Fluorescence in situ hybridization (FISH) analysis: hypotonically fixed cells were placed drop-wise on slides and with fluorescent probes against 5q, 7q, 20q12, + 8, − Y, RB1, 1q21, D13S319 and IgH hybridized for 16 h. Under a fluorescence microscope cells were observed after staining with DAPI, the for fluorescence signals measurement. FISH was used to detect cytogenetic abnormalities. According to FISH results, three red, and three green fluorescent signals were observed by using two pairs of probes, CSF1R/D5S23, D5S7213(5q33) and EGR1/D5S23, D5S721(5q31), which were located in 5, that means it has an extra trisomy 5 (Fig. 2) and the detection of t (11;14) (q13; q32) translocation by CCND1/IGH probe was negative. We also used other probes, which are located in 7q31, 20q12,+8, ATM (11q22.3), RB1 (13q14), D13S25 (13q14.3), P53 (17p13.1), IGH, D13S319, and 1q21 that associated with chromosomal changes of CLL, MM, and MDS, but there was no positive result. The Karyotype analysis was performed using a standard protocol. It revealed that 49, XY,+ 5, del(5)(q13), add(8)(p23),+ 15, add(17)(q25),+19[cp20] (Fig. 3), which was the same as the FISH results (Figs. 2, 3).

Fig. 2
figure 2

The FISH analysis results with red (color) and green (color) probing of interphase B-cell prolymphocytic leukemia displaying a normal fusion signal and b split signal (arrow) red 5' centromeric region and (arrow) green 3' telomeric region

Fig. 3
figure 3

The R-banded complex karyotype results representing the new B-cell prolymphocytic leukemia trisomy of 15, 19 and 5 (arrow)

Molecular biology

qRT-PCR was utilized to determine the molecular abnormality in bone marrow cells from the patient. However, we did not observe any positive result on 43 kinds of fusion genes detection, such as breakpoint cluster region/Abelsen (BCR/ABL), promyelocytic leukemia/retinotic acid receptor alpha (PML/RARA), a core-binding factor β myosin heavy chain11 (CBFB/MYH11), acute myeloid leukemia 1/eight-twenty one (AML1/ETO), mixed-lineage leukemia (MLL) gene rearrangement (Table 1). Genomic material was extracted for targeted gene mutation panel by NGS technology. Bioinformatics and statistics were used to determine the association between clinical features and gene mutations also discuss of our results with the Cancer Genome Atlas Research Network (TCGA) public dataset. NGST was used to detect 41 kinds of mutant genes related to hematological malignancies, and the results showed mutation rates of SETBP1 and PML were 51.06% and 98.54% (Table 2). PCR determination of B cell clonal immunoglobulin gene rearrangements showed the positive result of B cell monoclonality.

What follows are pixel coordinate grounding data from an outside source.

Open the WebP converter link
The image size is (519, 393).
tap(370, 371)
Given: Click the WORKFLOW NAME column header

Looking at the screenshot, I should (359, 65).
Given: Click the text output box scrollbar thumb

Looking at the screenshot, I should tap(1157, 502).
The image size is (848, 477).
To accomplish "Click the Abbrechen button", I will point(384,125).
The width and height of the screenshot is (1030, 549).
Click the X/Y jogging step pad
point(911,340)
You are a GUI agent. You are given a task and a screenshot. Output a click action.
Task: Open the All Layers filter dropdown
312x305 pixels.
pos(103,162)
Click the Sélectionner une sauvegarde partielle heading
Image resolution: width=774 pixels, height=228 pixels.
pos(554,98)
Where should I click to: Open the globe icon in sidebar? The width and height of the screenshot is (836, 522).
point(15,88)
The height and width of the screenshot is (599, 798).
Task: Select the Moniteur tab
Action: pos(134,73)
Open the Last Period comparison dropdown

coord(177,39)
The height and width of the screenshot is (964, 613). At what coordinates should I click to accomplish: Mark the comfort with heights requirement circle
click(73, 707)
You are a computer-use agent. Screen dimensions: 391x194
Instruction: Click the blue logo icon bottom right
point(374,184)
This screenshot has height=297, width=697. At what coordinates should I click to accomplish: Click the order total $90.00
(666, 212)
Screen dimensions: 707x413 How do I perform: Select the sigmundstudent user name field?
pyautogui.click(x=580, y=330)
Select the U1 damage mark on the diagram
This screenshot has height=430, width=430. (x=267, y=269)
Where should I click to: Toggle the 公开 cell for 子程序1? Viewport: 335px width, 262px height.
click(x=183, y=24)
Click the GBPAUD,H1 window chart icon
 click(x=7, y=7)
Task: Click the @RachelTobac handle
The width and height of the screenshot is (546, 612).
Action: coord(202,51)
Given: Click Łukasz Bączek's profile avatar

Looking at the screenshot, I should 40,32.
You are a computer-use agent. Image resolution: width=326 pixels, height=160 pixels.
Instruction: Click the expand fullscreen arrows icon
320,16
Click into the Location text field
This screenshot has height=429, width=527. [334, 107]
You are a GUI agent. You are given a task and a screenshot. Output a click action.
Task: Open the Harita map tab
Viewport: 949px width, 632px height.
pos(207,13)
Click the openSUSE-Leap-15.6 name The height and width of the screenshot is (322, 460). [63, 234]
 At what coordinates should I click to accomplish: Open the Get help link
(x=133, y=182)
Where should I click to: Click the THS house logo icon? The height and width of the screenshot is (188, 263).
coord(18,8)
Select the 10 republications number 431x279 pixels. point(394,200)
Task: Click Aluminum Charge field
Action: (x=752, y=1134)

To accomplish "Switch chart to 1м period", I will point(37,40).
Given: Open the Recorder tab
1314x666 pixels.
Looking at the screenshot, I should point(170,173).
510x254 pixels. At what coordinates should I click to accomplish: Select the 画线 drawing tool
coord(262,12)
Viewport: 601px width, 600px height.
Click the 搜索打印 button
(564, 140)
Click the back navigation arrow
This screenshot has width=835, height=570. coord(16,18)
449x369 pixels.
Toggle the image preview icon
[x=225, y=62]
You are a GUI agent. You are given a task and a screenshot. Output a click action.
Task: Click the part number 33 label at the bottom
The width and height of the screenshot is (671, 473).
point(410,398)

Table 1 The screening results of fusion genes detected with qRT-PCR method
Table 2 The screening results of gene mutation detected by next-generation sequencing

Treatment

The patient of study was diagnosed with B-cell prolymphocytic leukemia. He underwent emergent leukapheresis accompanied by basification of urine and hydrotherapy. Then, we started on a regimen of cyclophosphamide and dexamethasone instead of fludarabine, considering the patient and his family conditions, including their poor economic incomes and the patient’s age. After 10-day therapy, the patient attained slightly stable and improving conditions with normal temperature, significantly decreased white cell count and safe levels of hemoglobin and platelet. He left our hospital against medical advice without continuous supportive treatment, and observation. He died at the local hospital 11 days after leaving our hospital. The family declined an autopsy. No further studies can be performed due to the patient’s death.

Discussion

We described a case of B-PLL carrying trisomy 5 with complex karyotype abnormalities, which was determined by conventional karyotype analysis and interphase/metaphase FISH. It is known that the B-PLL diagnosis is challenging because of superposition with MCL, HCL-V, or SMZL mature B-cell leukemia and lymphoma. The 72-year-old patient exhibited the typical features of B-PLL, lymphocytosis, splenomegaly, and B-symptoms. Though the patient was old, the results of morphology and immunology detection, as well as rapid and marked increase in the peripheral white cell count, were observed, which were both different from the features of CLL. The diagnosis requirements of more than 55% of the lymphocytes in the peripheral blood are prolymphocytes, medium-sized cells with prominent central clumped chromatin nucleoli, and typical immune-phenotype, the expression of the B-cell antigens CD19, 20, 22 and 79a were present [8, 9]. Moreover, the absence of t(11;14)(q13;q32) helped exclude MCL. Smooth outline of the blast cells, B-symptoms, higher WBC (> 100 × 109/L), and clinical course much more attributes of B-PLL compared to HCL-V or SMZL. Research in sixty subjects showed that splenomegaly was the most prevalent feature of B-PLL [7]. However, the molecular pathogenesis of B-PLL is still largely unknown. As for studies reported, complex karyotype and abnormalities in the TP53 tumor suppressor gene might be common events in B-cell PLL [9,10,11,12]. Moreover, deletions at 11q23, 13q14, and trisomy (especially 12) were found [11, 14,15,16,17]. A few case studies have reported transformed B-PLL and CLL, MYC translocations, including t(8;14) [11, 12, 16,17,18].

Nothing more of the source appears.